After the Gulf War, rapprochement between united Yemen and neighboring Oman took place. After North and South Yemen merged in May 1990, Oman settled its border disputes with the new united Republic of Yemen on October 1, 1992. Oman also hoped to take part in Yemen's oil development.

In September 2008, the two countries began discussions to form a regional center to combat piracy. In May 2009, Oman signaled support for Yemen's integrity and the government of President Ali Abdullah Saleh by withdrawing the Omani citizenship of southern Yemeni politician Ali Salem al-Bidh, who was believed to be stoking separatist sentiment in south Yemen.

In January 2011, in a preparatory meeting for the second Arab Summit of Economic and Social Development which took place in the Egyptian city of Sharm el-Sheikh, Foreign Minister Abu-Bakr al-Qirbi and Minister Responsible for Foreign Affairs Yusuf bin Abdullah have discussed the bilateral relations between Yemen and Oman and means of boosting them.

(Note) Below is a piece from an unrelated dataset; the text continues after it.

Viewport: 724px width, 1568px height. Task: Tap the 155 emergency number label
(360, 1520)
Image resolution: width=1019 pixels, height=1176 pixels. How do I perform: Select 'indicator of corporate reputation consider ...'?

During the Yemeni civil war, Oman has been the lone Gulf Cooperation Council (GCC) member to eschew military involvement. According to a paper published by Georgetown University, the Omanis fear the disability in Yemen due to the civil war. However, according to the paper, the Omanis see in Yemen an opportunity to project independence from Saudi Arabia. According to Al Jazeera, Omani diplomats have worked to mediate relations between the Saudi government and the Houthi movement.